No, not fully. I think that's why we said we think that should be behind us by the end of 2020. And hopefully, by June, it will be 1 year, people will start to forget and they will look at the most -- last quarter operational performance. And once our operational performance has everywhere fully normalized for long enough, for 6 months to a year, we think it's going to be forgotten and we should recover most clients. And our teams don't have to go and visit clients to apologize anymore, but they can visit clients to talk about new products and services. And again, I mean some of our labs have continued to work without any interference and it's just those labs that were affected.And to your question on tax. For 2020, we don't really know exactly, it will depend exactly where our profits are. If you want to be conservative, you probably can work with the same percentage. Beyond that, we -- probably, our normal rate should be 25% and 50%. Yes, I mean and today if you look at our theoretical tax rate in 2019, it was about 25%, and we paid -- I mean we booked around 28% because we didn't optimize all the low season, the tax activity due to the heavier acquisitions we did recently. So we're going to try to merge these two tax rates all the time. The theoretical tax rate, which is around 25% and with that we actually booked and paid here. But that takes a bit of time because it's not something that you do overnight.
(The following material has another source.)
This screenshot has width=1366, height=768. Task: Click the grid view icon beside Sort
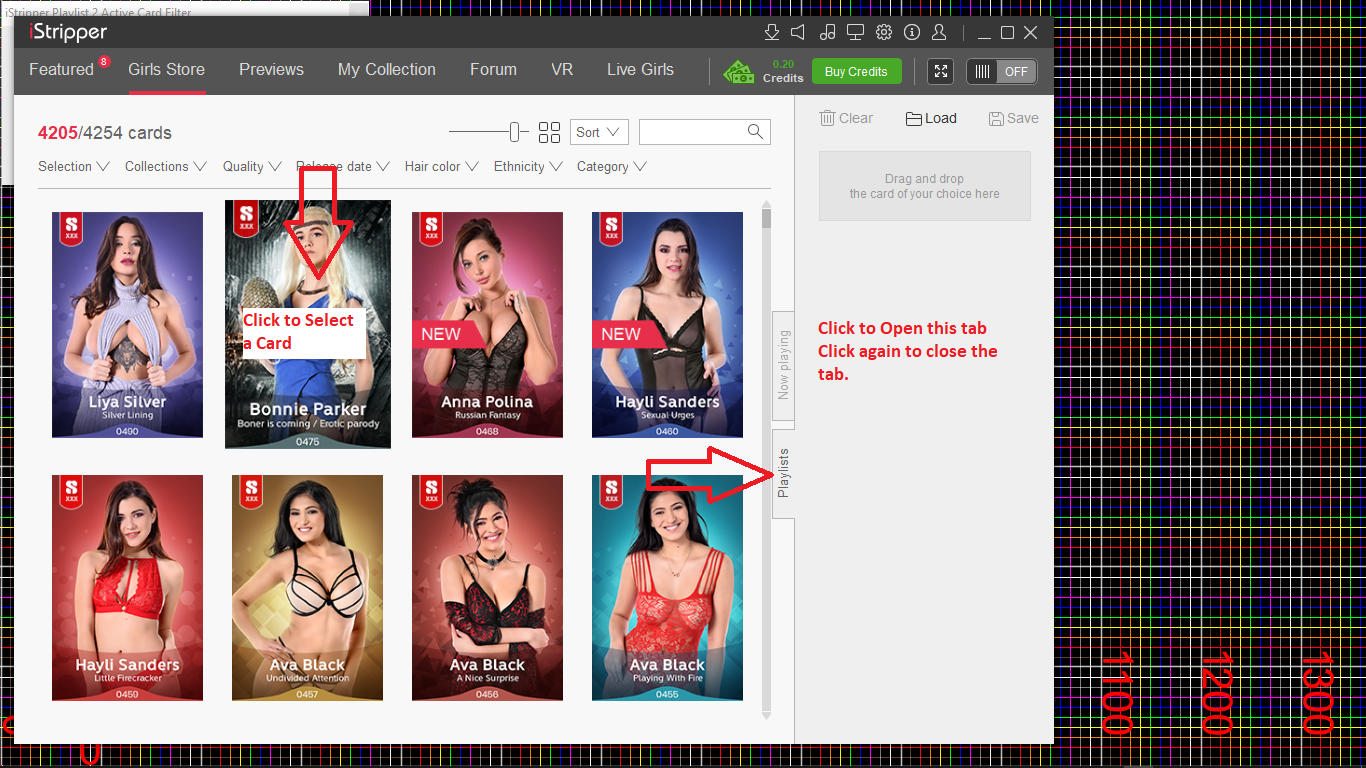549,132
And we've had one further question come through, that's a follow up from the line of M&G Investments.
Yes, this is Saul Casadio from M&G. I just wanted to follow up on the -- my earlier questions -- question on the other operating cash items. I just want to apologize for the confusion and we just checked, it's basically the same amount as the SDI. So there's really nothing to clarify. So we just want to apologize for the confusion.
Okay. Thank you very much.
Thank you very much.
And as there are no further questions at this time, I'll hand back to our speakers for the closing comments.
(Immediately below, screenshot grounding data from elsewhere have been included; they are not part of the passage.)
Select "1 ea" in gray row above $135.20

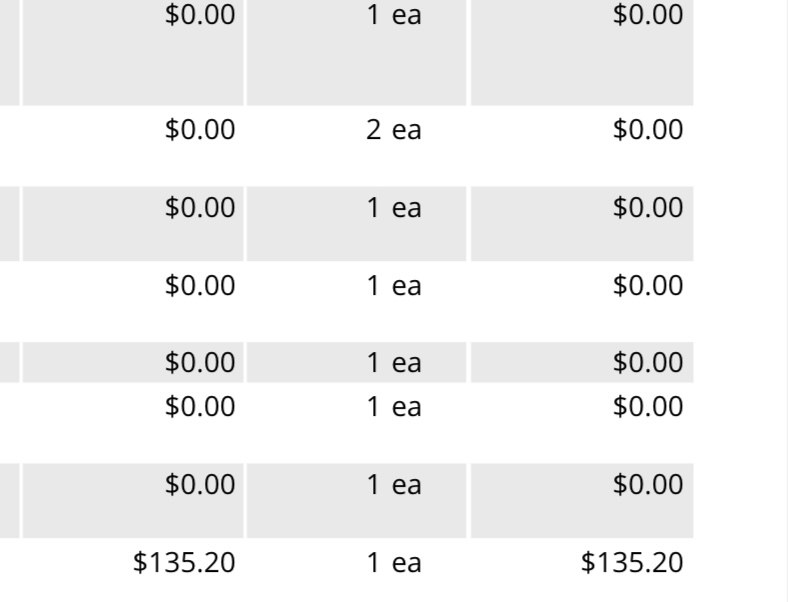point(394,485)
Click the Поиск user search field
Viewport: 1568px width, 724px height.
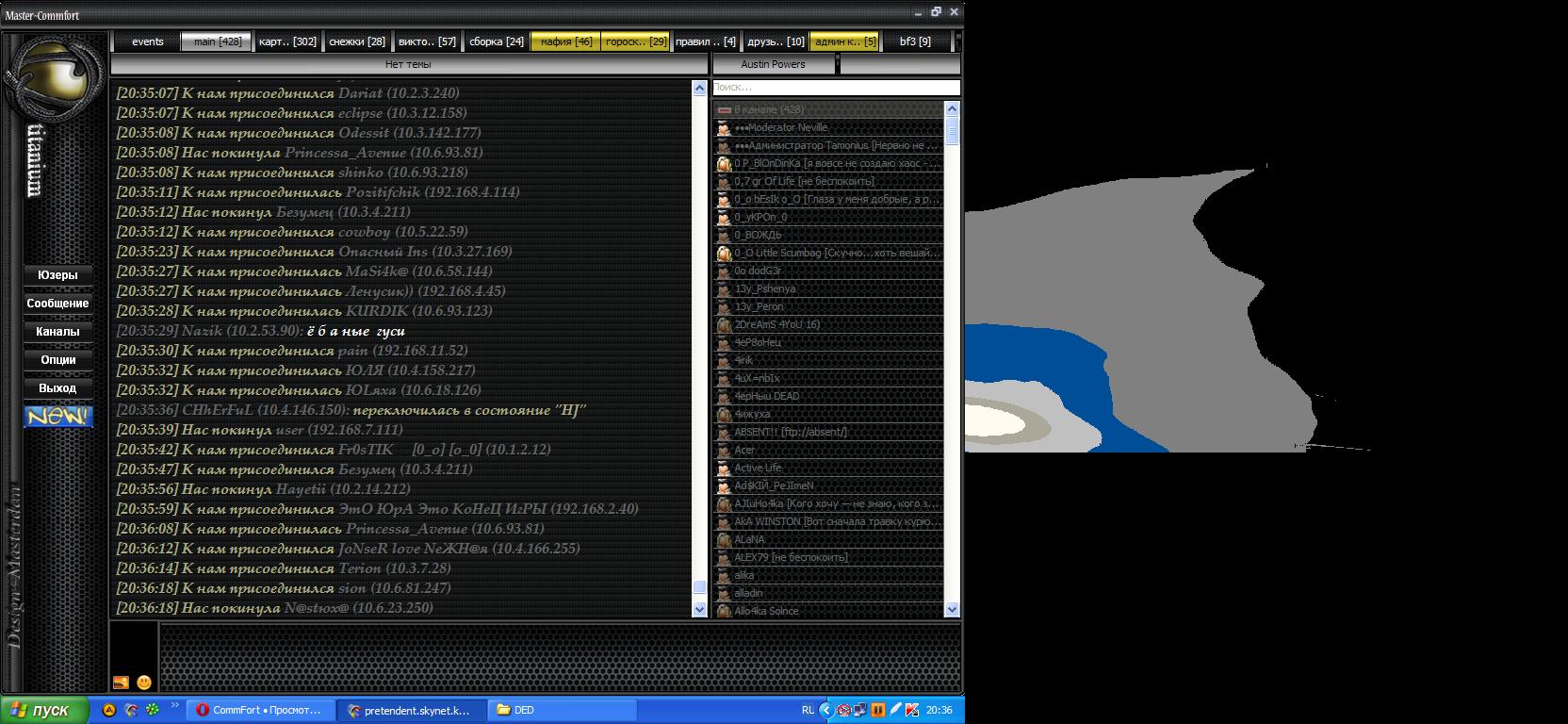pyautogui.click(x=835, y=87)
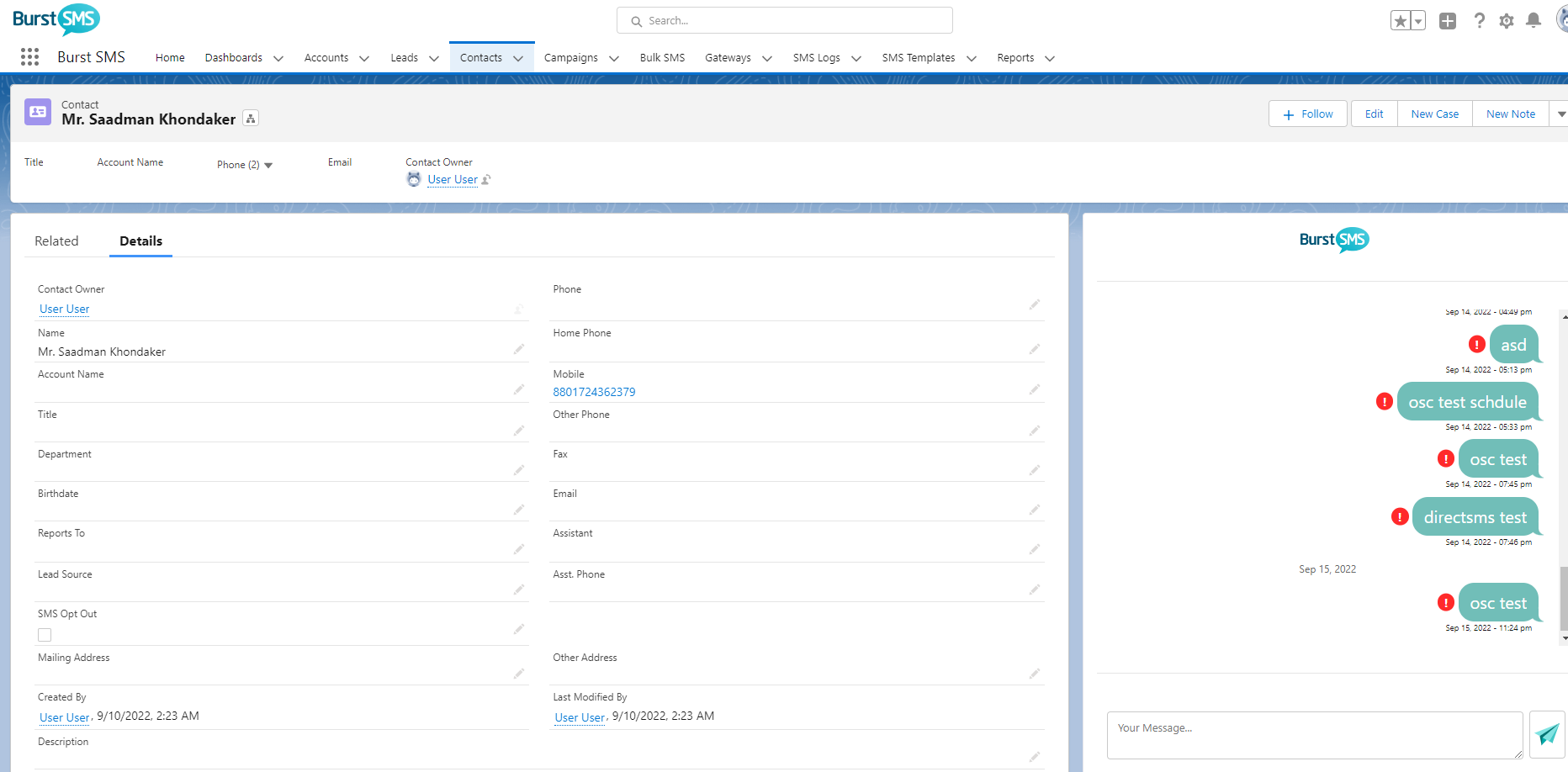
Task: Open the App Launcher grid icon
Action: 29,57
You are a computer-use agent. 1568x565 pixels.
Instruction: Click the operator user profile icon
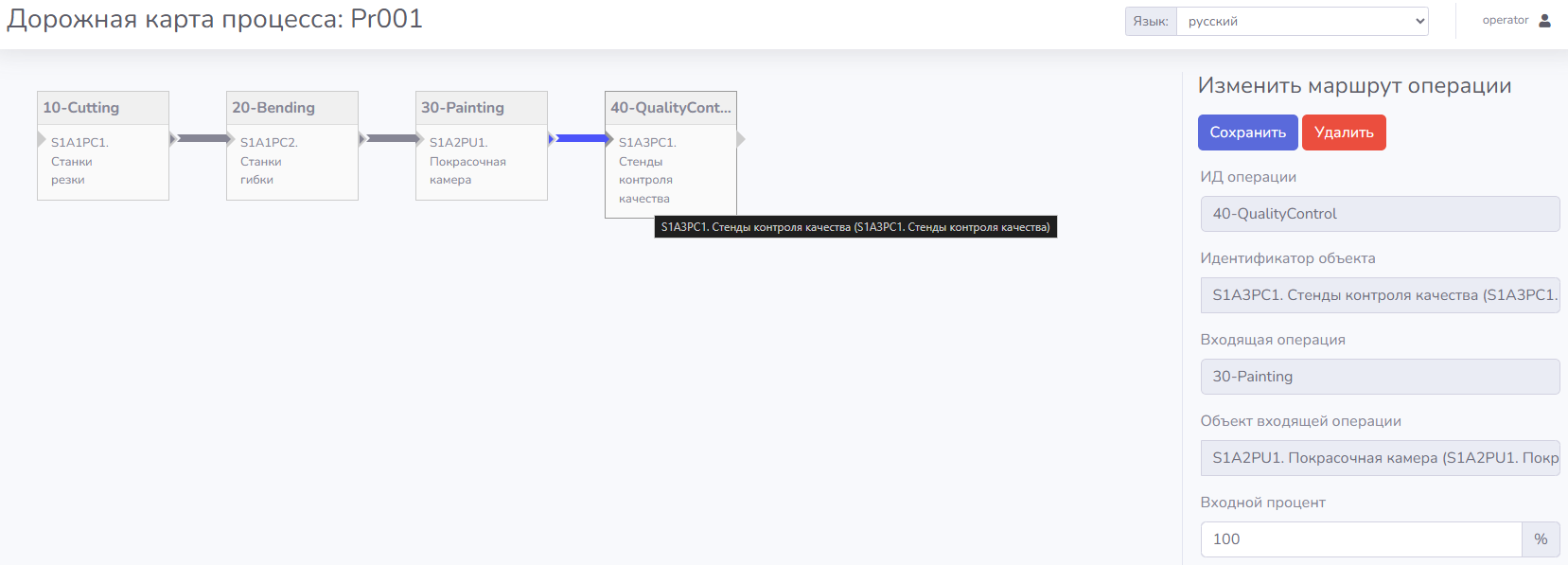(x=1544, y=20)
Well, thank you, everybody, for joining our call. We apologize for the technical glitch in the middle of the call, that's embarrassing. We'll try to make sure it doesn't happen next time. Thanks for all of you, our shareholders, for supporting us and supporting our investments for the long term. And we've put a lot of investment into this company to build an incredible network of labs to build a very nice pipeline of new tests. And we know it takes a long time, it takes a long time to generate very high cash flow. And it's really hard to have your cake and eat it too. And in many companies that do as much research and development and investment for their future, generate massive losses, so we managed to do that, to make all this spend in R&D and building a very powerful group in our markets while still making money and even increasing our margin. But of course, it could be much better and our -- a good life that will be much better. So we're going to be working hard throughout this year and the next couple of years to increase cash flows and mitigate any risk that we are -- that are [indiscernible] the market and this global health risk, and we'll try to help the public health authorities in mitigating the impact of this terrible disease. Thank you very much, everybody, and have a good day.